Former Malibuite uses art to cross cultural boundaries

Former Malibuite uses art to cross cultural boundaries

Originally published here – https://shar.es/12kdZd

Ashleigh Fryer, Senior Editor
5:13 pm June 4, 2015
   
Former Juan Cabrillo art teacher Suzanne Demarco stood in front of a class of a dozen or so Haitian school children. She spoke English. Her two translators spoke French. The children spoke Creole.
Despite the barrier, though, the art did the talking. 

“Whether I teach in America for children who’ve had the privilege of being exposed to materials from 3 years old, or to these kids in Haiti who had never held a paint brush before, the results are still the same,” Demarco said. “With the visuals, they’re able to understand. Even without the language, the visuals allow the children to produce the same kinds of work.”
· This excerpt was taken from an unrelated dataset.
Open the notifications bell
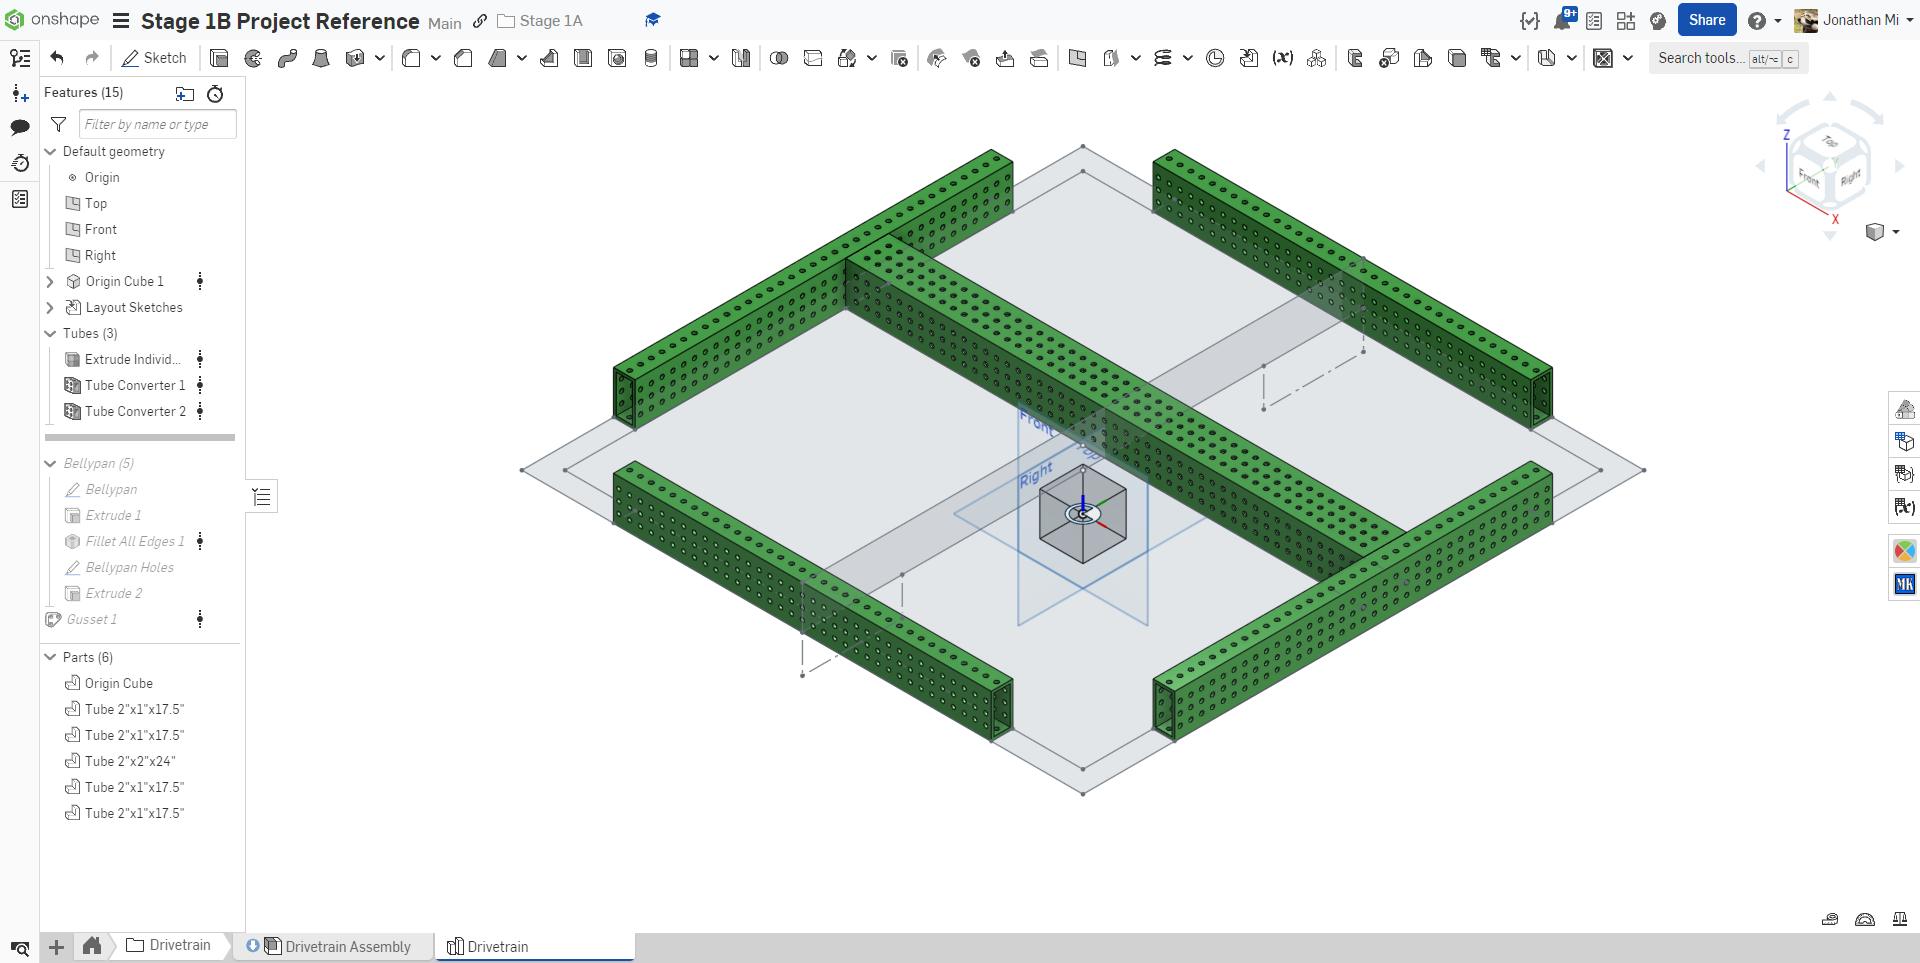(x=1562, y=20)
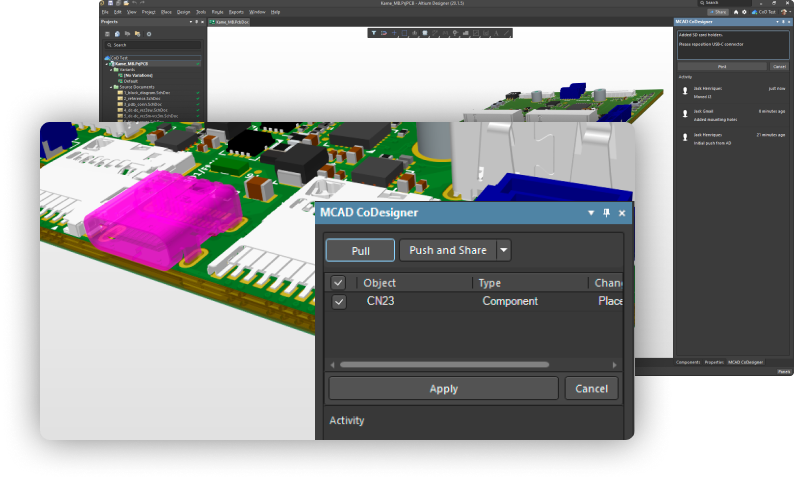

The work that Demarco spoke of was born out of a week-long series of lessons in portrait painting that she hosted for three schools and an orphanage in Jacmel, Haiti. She was there as a volunteer with the Community Coalition for Haiti, a nonprofit organization based in Vienna, Virginia that focuses on advancing healthcare in the region. 

Demarco went to Haiti armed with her own art curriculum, which she began developing during her 10-year stint at Juan Cabrillo, and which she recently incorporated into her first book, “Just Do Art 4 Kids: The Art of Teaching Art.” The book focuses on lessons that allow art to remain a part of children’s core curriculum and allow students to become the featured artists in their classrooms. 

Although Demarco had practiced her method is Santa Monica, Malibu and where she currently resides in Brooklyn, New York, her trip to Haiti was the first time she’d taken it abroad. 
“It confirmed my vision which has always been that we are blessed to have the means and materials for art right at our fingertips,” she said. “And when you give those materials to children who have never seen them before — never used paint, never seen a brush — they look just like any child doing art. They turn into mini Basquiats or Picassos — each of their portraits have unique personalities, but the outcome is the same because they’re all reading from the same recipe.”

Comparing her book to a cookbook, with her lesson plans serving as recipes, Demarco has found that her

“Just Do Art” method can be taught be virtually anyone and to virtually anyone. One of her translators, a young financial student, was able to lead one of the portrait classes with guidance from Demarco’s book.
Additionally, Demarco said, the art of portrait making, if taught to children at a young age, can have impacts on that child’s life for years to come. In the case of her Haitian students, Demarco said many of them had never seen their reflection in a mirror”.